In Helene Dunbar’s Prelude for Lost Souls, a charming small town boasts spiritualism and secret societies.
Every summer, St. Hilaire opens its gates and welcomes desperate tourists who are looking for answers from its psychic population. Ruled over by The Guild, St. Hilaire, a port in the storm for visitors, is also a prison for some of its year-round inhabitants, including the ghosts who roam the streets.
Dec, a “former” psychic from one of the town’s oldest families, wants nothing more than to leave St. Hilaire and never look back. The town’s macabre attractions hold little delight for him since his parents died. One of the only things in town Dec isn’t tired of is his best friend, Russ, a talented medium. Russ is conflicted about Dec leaving—and in his feelings about Dec, period—but not about his desire to become a member of The Guild. He’ll stop at nothing to earn a spot in their ranks, even if it means losing pieces of himself.
Then Annie, a piano prodigy who’s distraught over the death of her teacher, passes through the gates of St. Hilaire when her train breaks down outside of town. Dec, who has become enamored with her music online, agrees to help her finish a supposedly cursed prelude and draws Russ in to help. But is it serendipity drawing the trio together, or something darker?

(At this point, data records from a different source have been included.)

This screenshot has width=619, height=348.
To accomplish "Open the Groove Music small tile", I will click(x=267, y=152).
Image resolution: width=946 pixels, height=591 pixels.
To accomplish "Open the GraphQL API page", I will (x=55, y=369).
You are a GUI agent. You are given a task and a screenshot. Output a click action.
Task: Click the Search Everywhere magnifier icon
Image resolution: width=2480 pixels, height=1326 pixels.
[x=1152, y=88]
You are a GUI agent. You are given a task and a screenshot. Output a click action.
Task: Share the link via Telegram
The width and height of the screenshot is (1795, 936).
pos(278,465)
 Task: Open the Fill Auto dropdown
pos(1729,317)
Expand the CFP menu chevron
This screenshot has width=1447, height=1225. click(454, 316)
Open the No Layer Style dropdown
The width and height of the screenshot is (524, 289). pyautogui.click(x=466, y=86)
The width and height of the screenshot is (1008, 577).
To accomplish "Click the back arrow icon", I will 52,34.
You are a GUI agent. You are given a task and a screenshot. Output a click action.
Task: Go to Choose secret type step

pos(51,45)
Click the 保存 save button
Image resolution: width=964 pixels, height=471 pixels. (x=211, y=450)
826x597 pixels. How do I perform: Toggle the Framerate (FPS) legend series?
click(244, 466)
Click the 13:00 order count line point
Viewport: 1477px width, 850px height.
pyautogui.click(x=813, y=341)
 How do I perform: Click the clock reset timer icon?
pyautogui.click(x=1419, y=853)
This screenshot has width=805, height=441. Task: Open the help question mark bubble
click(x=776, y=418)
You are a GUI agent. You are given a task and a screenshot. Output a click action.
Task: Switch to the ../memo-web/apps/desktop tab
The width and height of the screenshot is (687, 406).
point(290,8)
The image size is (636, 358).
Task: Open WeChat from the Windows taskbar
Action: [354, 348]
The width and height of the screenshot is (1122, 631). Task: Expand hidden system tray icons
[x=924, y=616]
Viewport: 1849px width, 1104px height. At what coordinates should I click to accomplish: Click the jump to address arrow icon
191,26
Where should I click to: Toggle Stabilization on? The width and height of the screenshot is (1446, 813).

Small-town staples—no-frills restaurants and chattering busybodies—blend with the supernatural to create a unique backdrop for this paranormal mystery. Small touches, such as a haunted piano, enhance the atmosphere, and are regarded with a normalcy that makes the spiritualism-stepped streets of St. Hilaire feel as American as apple pie.
Working to unravel the mysteries that drew them together, three teenagers find unexpected answers in a town where not only the dead are haunted.